REQUIRED WORK: Using the material that follows, output exactly the lines from the one containing "Screen dimensions: 870x481" through the one containing "Click the 例: prefix", with both ends kept.

··· DATA FOR THIS TASK

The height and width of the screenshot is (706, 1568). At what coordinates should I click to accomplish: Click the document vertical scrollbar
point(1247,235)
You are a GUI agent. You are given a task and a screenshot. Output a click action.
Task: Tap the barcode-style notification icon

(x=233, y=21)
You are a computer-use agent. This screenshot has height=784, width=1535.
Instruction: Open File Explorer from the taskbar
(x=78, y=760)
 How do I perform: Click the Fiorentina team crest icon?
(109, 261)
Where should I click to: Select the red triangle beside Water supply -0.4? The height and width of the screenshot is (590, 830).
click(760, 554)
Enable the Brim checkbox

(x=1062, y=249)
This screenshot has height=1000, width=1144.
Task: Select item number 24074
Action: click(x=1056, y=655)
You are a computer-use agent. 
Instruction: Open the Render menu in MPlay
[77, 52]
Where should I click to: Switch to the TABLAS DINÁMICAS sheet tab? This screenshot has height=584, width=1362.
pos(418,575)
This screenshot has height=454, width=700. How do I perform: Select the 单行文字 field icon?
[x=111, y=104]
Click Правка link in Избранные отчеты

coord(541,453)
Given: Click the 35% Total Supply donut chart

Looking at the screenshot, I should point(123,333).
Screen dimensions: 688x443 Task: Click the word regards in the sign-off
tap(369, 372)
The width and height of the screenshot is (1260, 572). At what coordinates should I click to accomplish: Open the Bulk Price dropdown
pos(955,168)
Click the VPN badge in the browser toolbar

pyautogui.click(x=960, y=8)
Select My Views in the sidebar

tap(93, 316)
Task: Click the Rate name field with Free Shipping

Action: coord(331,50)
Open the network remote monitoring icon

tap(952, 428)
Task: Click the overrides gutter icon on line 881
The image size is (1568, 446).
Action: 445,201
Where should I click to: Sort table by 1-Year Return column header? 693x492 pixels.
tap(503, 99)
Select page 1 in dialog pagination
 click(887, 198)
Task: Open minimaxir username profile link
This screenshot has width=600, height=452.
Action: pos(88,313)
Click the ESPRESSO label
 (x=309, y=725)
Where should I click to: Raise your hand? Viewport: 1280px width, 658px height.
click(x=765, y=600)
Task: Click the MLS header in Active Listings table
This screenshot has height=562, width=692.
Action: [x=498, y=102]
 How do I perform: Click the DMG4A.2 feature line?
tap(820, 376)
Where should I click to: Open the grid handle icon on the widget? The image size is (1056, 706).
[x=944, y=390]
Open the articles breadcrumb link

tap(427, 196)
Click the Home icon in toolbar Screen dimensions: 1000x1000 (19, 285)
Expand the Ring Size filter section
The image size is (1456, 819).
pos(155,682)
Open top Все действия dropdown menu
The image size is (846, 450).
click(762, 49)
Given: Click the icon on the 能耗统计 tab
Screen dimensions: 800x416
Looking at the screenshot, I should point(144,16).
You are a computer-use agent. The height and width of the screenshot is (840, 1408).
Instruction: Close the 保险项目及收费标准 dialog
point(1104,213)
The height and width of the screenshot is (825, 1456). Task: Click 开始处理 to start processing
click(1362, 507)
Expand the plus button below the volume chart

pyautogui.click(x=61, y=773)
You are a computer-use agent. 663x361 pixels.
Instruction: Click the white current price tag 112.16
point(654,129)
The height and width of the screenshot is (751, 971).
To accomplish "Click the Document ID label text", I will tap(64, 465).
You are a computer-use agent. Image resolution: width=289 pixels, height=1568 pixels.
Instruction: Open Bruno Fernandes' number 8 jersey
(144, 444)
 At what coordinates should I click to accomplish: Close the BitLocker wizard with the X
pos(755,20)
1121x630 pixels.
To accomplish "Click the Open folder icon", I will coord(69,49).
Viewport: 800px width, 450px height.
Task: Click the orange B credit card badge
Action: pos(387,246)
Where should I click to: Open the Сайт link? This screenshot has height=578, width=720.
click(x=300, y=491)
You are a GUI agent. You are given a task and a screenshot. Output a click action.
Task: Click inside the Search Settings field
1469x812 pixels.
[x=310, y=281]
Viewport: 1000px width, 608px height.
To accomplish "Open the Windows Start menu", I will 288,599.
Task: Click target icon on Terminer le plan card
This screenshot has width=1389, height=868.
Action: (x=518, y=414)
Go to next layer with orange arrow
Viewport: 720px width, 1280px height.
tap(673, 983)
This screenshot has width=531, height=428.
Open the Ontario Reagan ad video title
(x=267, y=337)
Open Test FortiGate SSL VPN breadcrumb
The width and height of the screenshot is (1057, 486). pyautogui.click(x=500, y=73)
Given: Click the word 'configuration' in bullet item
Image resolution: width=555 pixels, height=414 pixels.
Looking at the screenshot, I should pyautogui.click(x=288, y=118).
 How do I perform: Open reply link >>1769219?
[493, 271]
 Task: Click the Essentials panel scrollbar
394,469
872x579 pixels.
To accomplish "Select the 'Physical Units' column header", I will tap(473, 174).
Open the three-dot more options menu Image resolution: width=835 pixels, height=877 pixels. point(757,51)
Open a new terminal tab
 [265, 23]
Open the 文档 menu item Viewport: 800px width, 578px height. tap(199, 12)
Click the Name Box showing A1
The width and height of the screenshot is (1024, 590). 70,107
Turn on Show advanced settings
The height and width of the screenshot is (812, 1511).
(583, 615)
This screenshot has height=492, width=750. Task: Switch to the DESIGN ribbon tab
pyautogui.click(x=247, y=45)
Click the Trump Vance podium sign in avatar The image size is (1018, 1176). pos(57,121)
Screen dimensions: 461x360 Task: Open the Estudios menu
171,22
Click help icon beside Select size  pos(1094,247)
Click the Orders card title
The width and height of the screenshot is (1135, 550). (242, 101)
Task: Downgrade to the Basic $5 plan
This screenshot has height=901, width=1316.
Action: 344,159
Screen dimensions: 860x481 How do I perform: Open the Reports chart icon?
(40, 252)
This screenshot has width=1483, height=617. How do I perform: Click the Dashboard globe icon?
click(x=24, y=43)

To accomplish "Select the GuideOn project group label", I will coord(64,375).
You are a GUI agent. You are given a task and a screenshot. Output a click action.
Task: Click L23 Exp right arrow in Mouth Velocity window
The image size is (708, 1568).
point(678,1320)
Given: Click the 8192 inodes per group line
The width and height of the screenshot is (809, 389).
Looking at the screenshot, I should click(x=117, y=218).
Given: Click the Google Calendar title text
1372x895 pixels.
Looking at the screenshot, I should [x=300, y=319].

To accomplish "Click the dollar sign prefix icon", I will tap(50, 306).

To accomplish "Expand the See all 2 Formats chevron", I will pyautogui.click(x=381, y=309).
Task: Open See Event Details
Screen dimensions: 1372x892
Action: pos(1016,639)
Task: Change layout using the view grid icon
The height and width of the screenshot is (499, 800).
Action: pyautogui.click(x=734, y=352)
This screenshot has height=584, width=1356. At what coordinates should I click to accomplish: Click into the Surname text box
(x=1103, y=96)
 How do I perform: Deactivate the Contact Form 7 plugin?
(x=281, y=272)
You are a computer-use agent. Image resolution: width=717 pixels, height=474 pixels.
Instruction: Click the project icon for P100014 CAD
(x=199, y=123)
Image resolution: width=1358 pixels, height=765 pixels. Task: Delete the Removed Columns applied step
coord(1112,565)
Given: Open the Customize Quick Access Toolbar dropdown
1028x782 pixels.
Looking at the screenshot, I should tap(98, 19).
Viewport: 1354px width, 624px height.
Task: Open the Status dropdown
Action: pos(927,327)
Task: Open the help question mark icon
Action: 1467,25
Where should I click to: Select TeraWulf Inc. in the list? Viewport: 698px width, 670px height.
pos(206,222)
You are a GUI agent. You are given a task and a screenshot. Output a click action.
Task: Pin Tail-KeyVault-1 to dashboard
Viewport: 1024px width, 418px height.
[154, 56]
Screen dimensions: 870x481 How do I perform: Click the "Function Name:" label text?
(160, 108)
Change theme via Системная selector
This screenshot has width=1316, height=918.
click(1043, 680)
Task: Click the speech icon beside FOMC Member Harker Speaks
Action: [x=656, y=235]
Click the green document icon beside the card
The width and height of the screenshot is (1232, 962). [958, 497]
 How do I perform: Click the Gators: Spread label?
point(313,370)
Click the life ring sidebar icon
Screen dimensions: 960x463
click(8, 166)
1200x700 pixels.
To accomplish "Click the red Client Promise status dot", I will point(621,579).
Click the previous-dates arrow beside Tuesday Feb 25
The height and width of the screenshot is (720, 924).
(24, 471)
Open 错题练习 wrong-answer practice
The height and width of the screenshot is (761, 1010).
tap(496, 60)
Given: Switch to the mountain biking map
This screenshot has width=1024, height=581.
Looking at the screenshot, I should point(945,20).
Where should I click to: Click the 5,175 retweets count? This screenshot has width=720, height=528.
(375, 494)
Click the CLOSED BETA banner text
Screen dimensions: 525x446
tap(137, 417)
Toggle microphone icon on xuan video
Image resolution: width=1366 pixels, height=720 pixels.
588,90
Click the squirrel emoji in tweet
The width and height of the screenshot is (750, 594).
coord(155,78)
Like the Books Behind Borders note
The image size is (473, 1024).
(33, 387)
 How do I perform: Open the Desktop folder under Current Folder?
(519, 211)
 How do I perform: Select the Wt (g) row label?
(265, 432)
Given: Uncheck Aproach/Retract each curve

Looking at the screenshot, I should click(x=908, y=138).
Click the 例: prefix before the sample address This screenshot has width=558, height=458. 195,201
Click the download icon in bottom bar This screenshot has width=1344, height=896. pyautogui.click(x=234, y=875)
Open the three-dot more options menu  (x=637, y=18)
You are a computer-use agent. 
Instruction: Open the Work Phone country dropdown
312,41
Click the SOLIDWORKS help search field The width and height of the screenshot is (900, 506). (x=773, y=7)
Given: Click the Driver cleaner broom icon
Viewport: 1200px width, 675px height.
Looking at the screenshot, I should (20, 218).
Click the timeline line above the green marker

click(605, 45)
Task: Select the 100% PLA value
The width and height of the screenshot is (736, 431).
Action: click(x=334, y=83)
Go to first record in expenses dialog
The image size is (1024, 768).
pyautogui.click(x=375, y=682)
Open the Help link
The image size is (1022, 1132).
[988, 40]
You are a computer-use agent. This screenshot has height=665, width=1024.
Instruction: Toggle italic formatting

······

YOUR SOLUTION:
Screen dimensions: 870x481 How do I perform: Click the "Function Name:" label text?
(160, 108)
Change theme via Системная selector
This screenshot has width=1316, height=918.
click(1043, 680)
Task: Click the speech icon beside FOMC Member Harker Speaks
Action: [x=656, y=235]
Click the green document icon beside the card
The width and height of the screenshot is (1232, 962). [958, 497]
 How do I perform: Click the Gators: Spread label?
point(313,370)
Click the life ring sidebar icon
Screen dimensions: 960x463
click(8, 166)
1200x700 pixels.
To accomplish "Click the red Client Promise status dot", I will point(621,579).
Click the previous-dates arrow beside Tuesday Feb 25
The height and width of the screenshot is (720, 924).
(24, 471)
Open 错题练习 wrong-answer practice
The height and width of the screenshot is (761, 1010).
tap(496, 60)
Given: Switch to the mountain biking map
This screenshot has width=1024, height=581.
Looking at the screenshot, I should point(945,20).
Where should I click to: Click the 5,175 retweets count? This screenshot has width=720, height=528.
(375, 494)
Click the CLOSED BETA banner text
Screen dimensions: 525x446
tap(137, 417)
Toggle microphone icon on xuan video
Image resolution: width=1366 pixels, height=720 pixels.
588,90
Click the squirrel emoji in tweet
The width and height of the screenshot is (750, 594).
coord(155,78)
Like the Books Behind Borders note
The image size is (473, 1024).
(33, 387)
 How do I perform: Open the Desktop folder under Current Folder?
(519, 211)
 How do I perform: Select the Wt (g) row label?
(265, 432)
Given: Uncheck Aproach/Retract each curve

Looking at the screenshot, I should click(x=908, y=138).
Click the 例: prefix before the sample address This screenshot has width=558, height=458. 195,201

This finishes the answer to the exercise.